In the recent Cato Institute study, “A Fiscal Policy Report Card on America’s Governors: 2004,” Gov. Rendell receives an F. Based on his tenure between 2002 and 2004, he ranks as one of the worst new governors in the nation.
The Cato report card grades governors from a taxpayer’s perspective. Governors who cut taxes and spending the most received the highest grades. Those who increased spending and taxes the most receive the lowest grades. The grades are based on 15 objective variables based on data from the Census Bureau, National Association of State Budget Officers, and the budget offices of each governor.
Within two months of taking office, Rendell presented a budget that did not raise taxes and balanced the books with $1.6 billion in spending cuts. Then a few weeks later, he inexplicably announced: “I hate this budget.” He claimed he proposed it as a gimmick to show how painful it would be to close the budget gap without a tax increase. Those tax increases, he promised, were just around the bend.

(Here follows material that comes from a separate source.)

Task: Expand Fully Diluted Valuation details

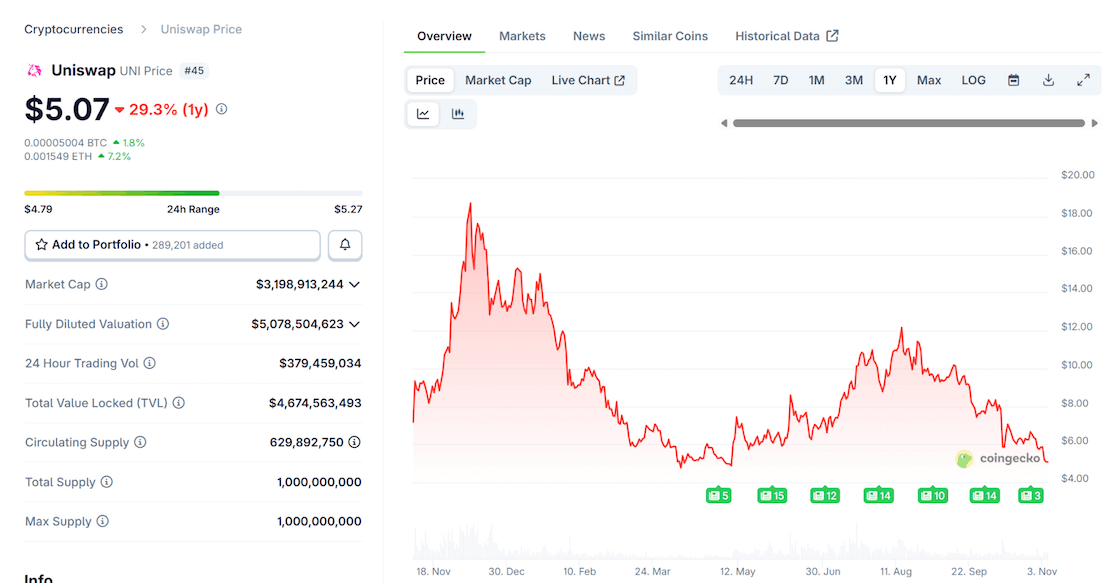Action: point(354,324)
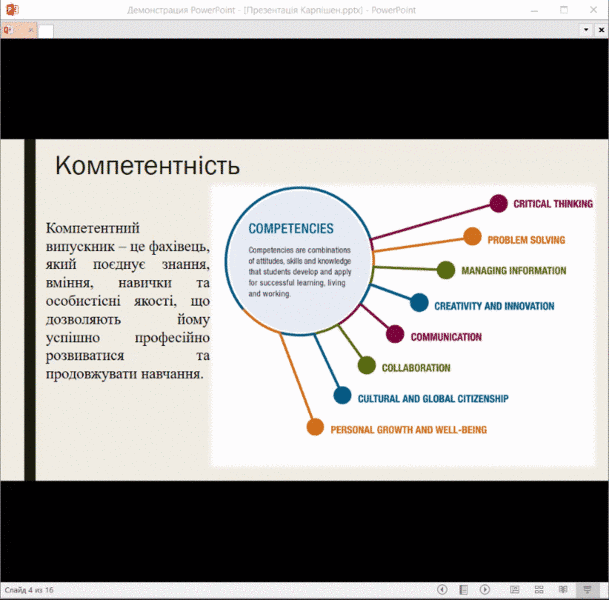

The legislature, however, called his bluff and passed his no‐tax‐hike budget before Rendell had introduced his tax increases. This put him in the unique position of being one of the only governors in 2003 to have a legislature rubber‐stamp his first budget proposal. Then Rendell vetoed his own budget.

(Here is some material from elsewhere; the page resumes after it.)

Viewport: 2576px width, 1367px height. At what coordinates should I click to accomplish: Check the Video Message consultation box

Instead, Rendell decided to sock it to taxpayers. He pushed for a massive $2.8 billion tax hike, which boosted personal income taxes by 35 percent, and raised beer taxes and business taxes as well. The governor intended about half of the revenue generated to be devoted to lowering property taxes at the local level. But the total impact of the plan would have been to raise overall taxes on Pennsylvanians by $1.3 billion. All this to pay for a huge increase in the budget: an 8.6 percent growth in real per‐capita expenditures, one of the largest annual increases in government spending in the nation in 2003.
Rendell was unrelenting in his support of the plan. Even when the federal government bailed out Pennsylvania with $900 million, Rendell didn’t back down from his tax hike. The state legislature fought the governor in a bruising year‐long struggle. Ultimately, legislators relented and accepted a $1 billion tax hike, including a 10 percent income tax increase.

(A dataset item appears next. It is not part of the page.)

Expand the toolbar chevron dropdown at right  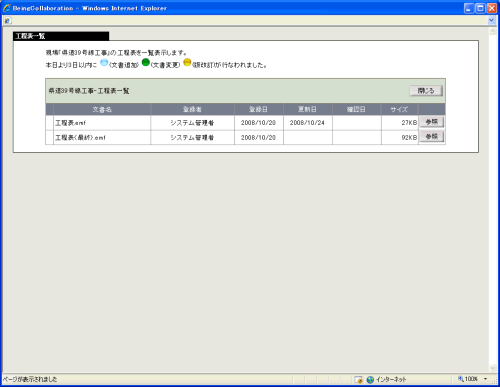pos(491,21)
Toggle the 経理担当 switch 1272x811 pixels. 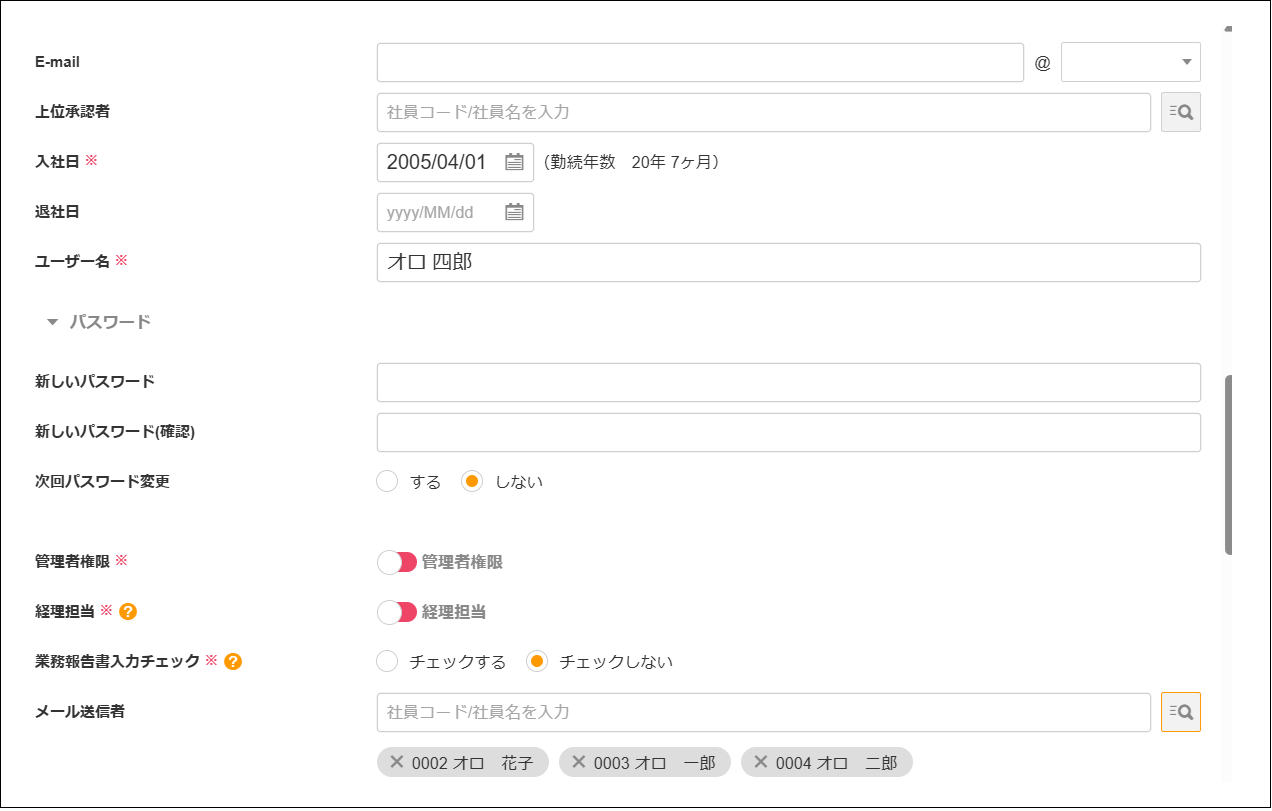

Many governors never learn the lesson that a state cannot tax its way back to prosperity. The experience of the 1990s proved that states that balanced their budgets by raising taxes had the hardest time clawing their way out of the last recession. In fact, the top 10 tax‐hiking states had rates of growth in employment and personal income that were on average lower than the national average. The tax‐cutting states saw economic growth faster than the national average.
The cause of the deep deficits of the last few years wasn’t a lack of taxpayer money — the problem was that governments spent too much taxpayer money. States that had the highest rates of government spending and tax growth in the 1990s also had the biggest deficits as a percentage of their general fund budgets. States that cut taxes and kept spending in check had smaller deficits.
Mayor Rendell understood that raising taxes was no formula for bringing back businesses and good‐paying jobs. Gov. Rendell seemed to forget that over the last two years. On the other hand, this year he proposed a cut in the corporate income tax rate. That could be the first step toward recovery for this governor.